◆ Exercise:
Word for word, copy the line that contains "Medienpolitik (640, 154)" and each line after it in the data below. Pictures stay out of the copy.

◆ Material for this task:

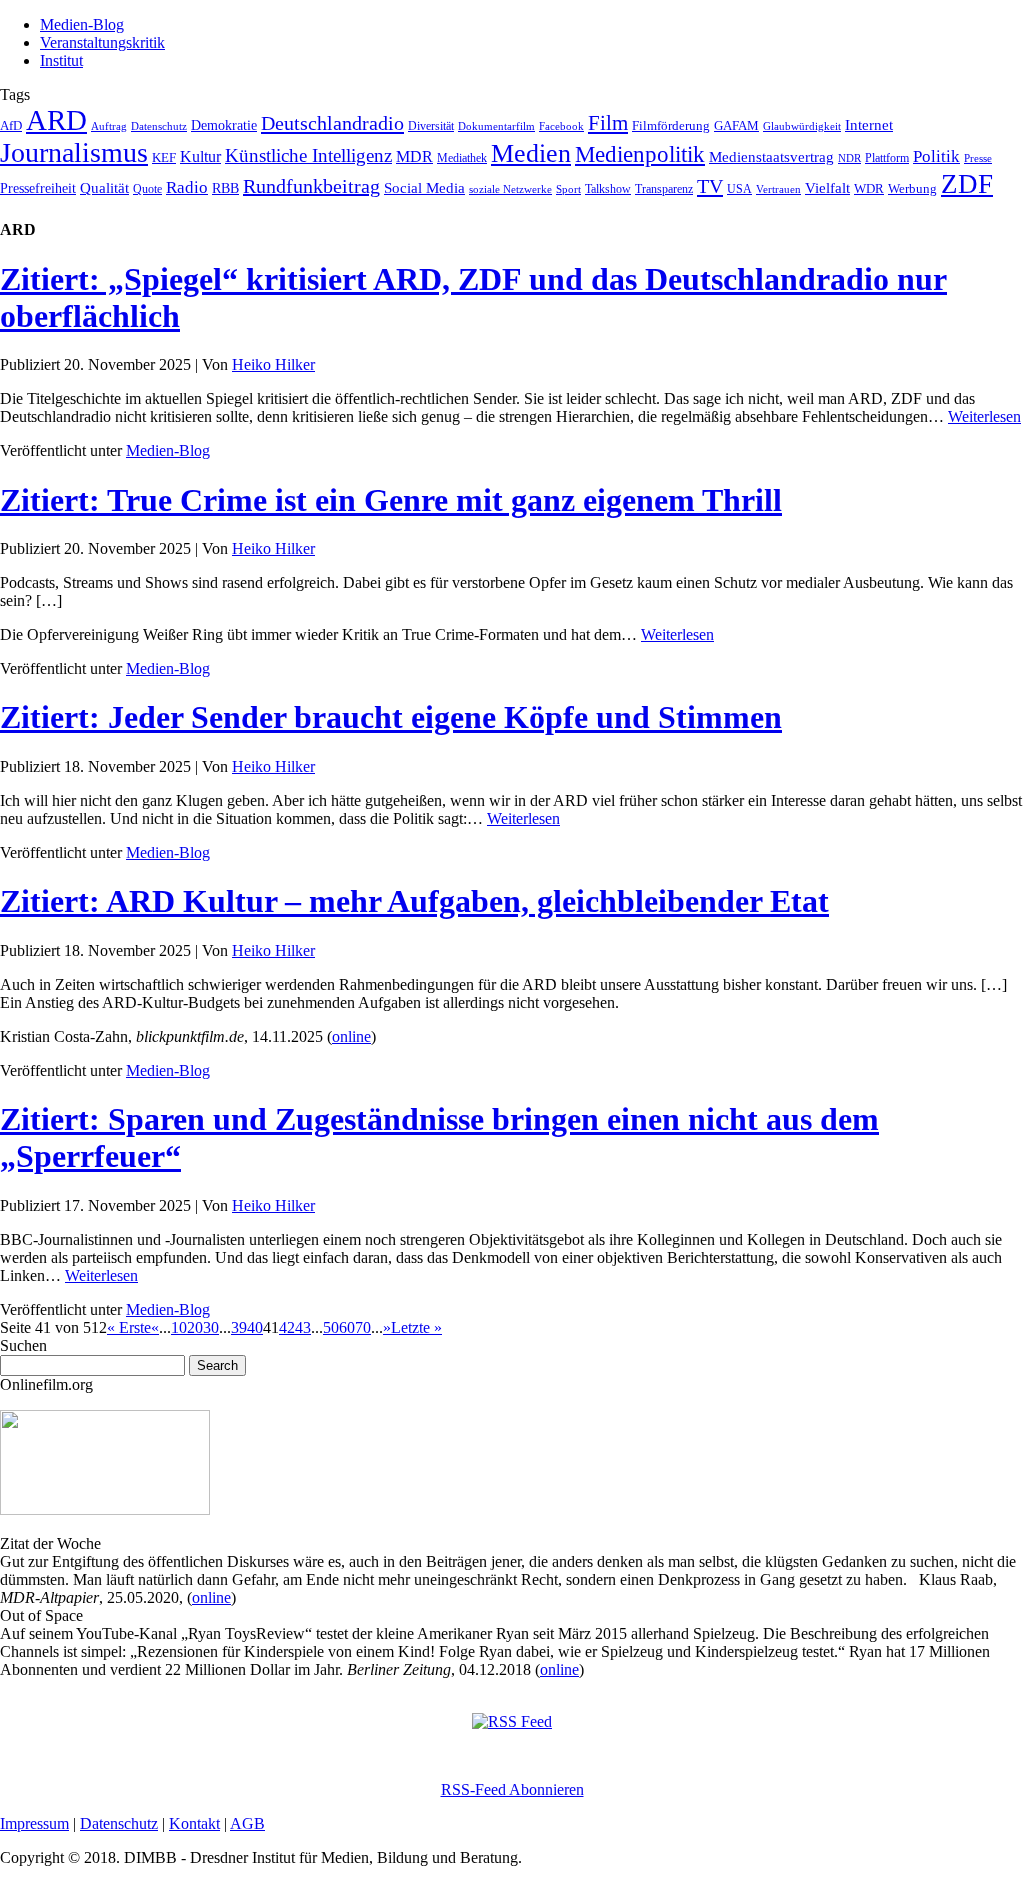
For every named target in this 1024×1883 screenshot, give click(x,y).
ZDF (967, 184)
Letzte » (416, 1327)
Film (608, 123)
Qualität (104, 188)
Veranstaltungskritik (102, 42)
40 (255, 1327)
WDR (869, 189)
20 (195, 1327)
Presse (978, 158)
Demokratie (224, 125)
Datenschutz (159, 126)
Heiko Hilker (273, 364)
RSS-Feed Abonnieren (512, 1789)
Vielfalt (827, 188)
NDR (849, 158)
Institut (61, 60)
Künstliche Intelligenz (308, 155)
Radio (187, 187)
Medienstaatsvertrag (771, 157)
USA (739, 189)
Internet (869, 125)
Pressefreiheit (38, 188)
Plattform (887, 158)
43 (303, 1327)
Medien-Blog (82, 24)
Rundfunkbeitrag (311, 186)
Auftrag (109, 126)
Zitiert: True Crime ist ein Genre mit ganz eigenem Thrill (391, 500)
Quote (147, 189)
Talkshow (608, 189)
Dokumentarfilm (496, 126)
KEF (164, 157)
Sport (568, 189)
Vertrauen (778, 189)
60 (347, 1327)
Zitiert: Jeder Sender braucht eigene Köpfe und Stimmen (391, 717)
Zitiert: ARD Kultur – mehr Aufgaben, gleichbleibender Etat (414, 901)
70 (363, 1327)
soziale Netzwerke (510, 189)
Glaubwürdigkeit (802, 126)
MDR (414, 156)
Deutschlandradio (332, 123)
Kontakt (194, 1823)
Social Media (424, 188)
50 (331, 1327)
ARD (56, 120)
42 (287, 1327)
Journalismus (74, 152)
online (351, 1036)
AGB (247, 1823)
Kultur (200, 156)
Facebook (561, 126)
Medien (531, 153)
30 (211, 1327)
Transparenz (664, 189)
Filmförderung (671, 125)
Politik (936, 156)
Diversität (431, 126)
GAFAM (736, 126)
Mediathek (462, 158)
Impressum (34, 1823)
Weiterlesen (984, 416)
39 (239, 1327)
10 (179, 1327)
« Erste (129, 1327)
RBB (225, 188)
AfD (11, 125)
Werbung (912, 188)
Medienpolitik (640, 154)
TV (710, 186)
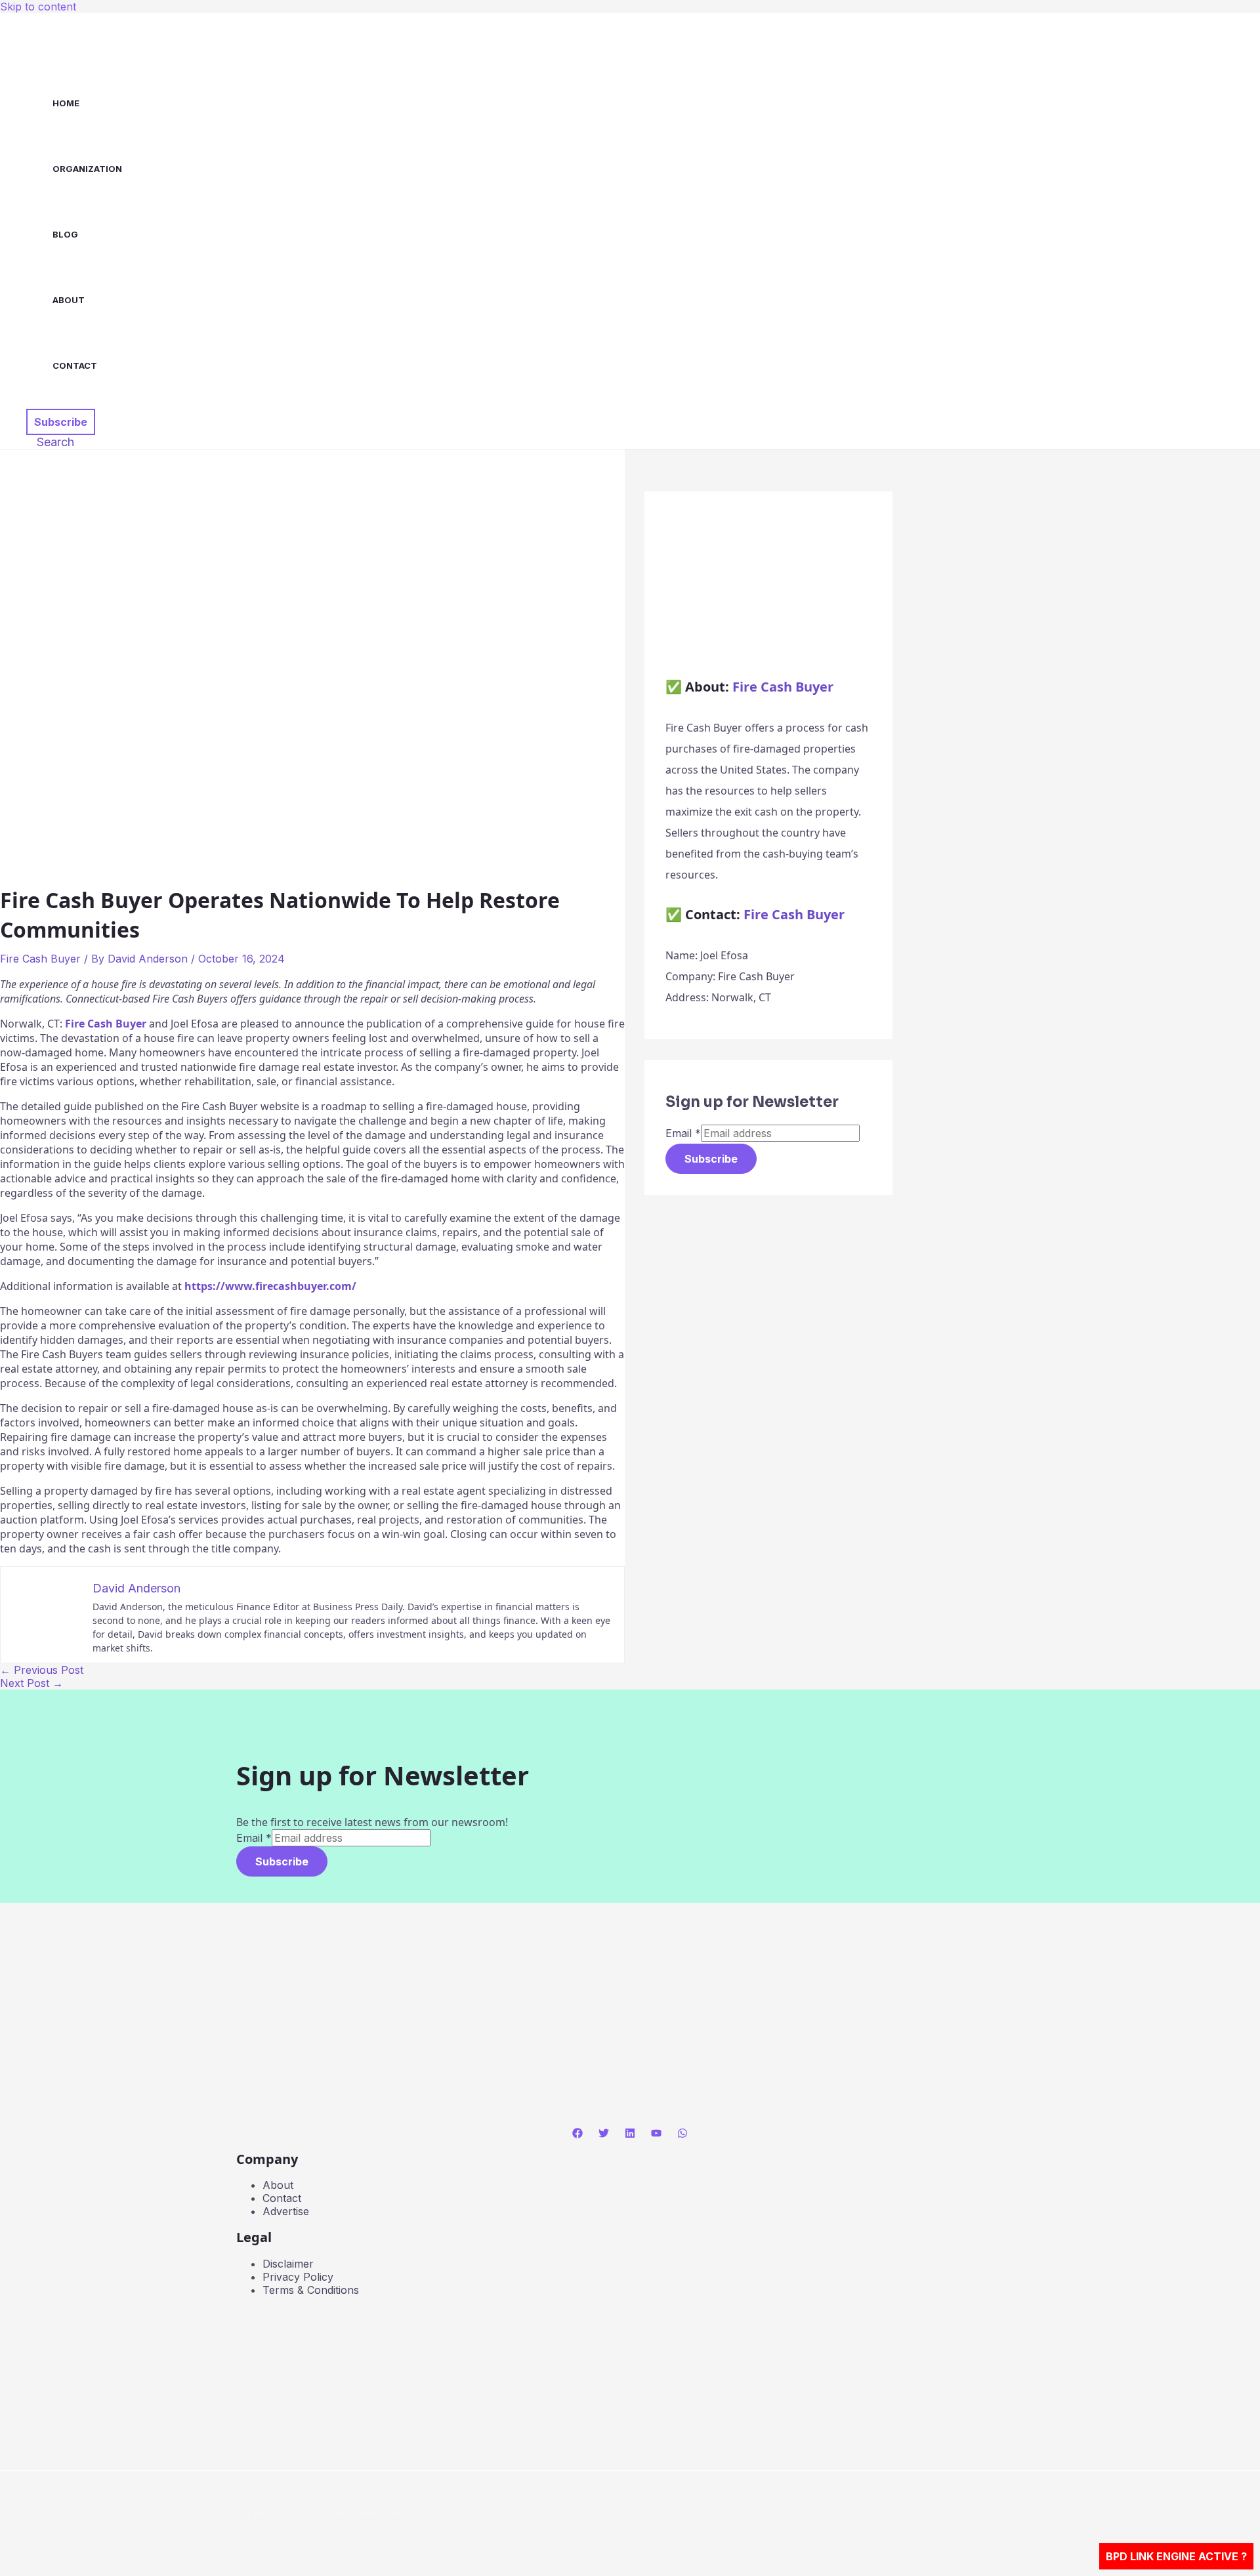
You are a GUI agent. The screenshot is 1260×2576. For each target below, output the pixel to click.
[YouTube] (656, 2134)
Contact (74, 365)
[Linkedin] (630, 2134)
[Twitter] (603, 2134)
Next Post (31, 1683)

◆ Reply:
Medienpolitik (640, 154)
TV (710, 186)
You are a GUI agent. The screenshot is 1260×2576. For each target below, output the pixel to click.
[YouTube] (656, 2134)
Contact (74, 365)
[Linkedin] (630, 2134)
[Twitter] (603, 2134)
Next Post (31, 1683)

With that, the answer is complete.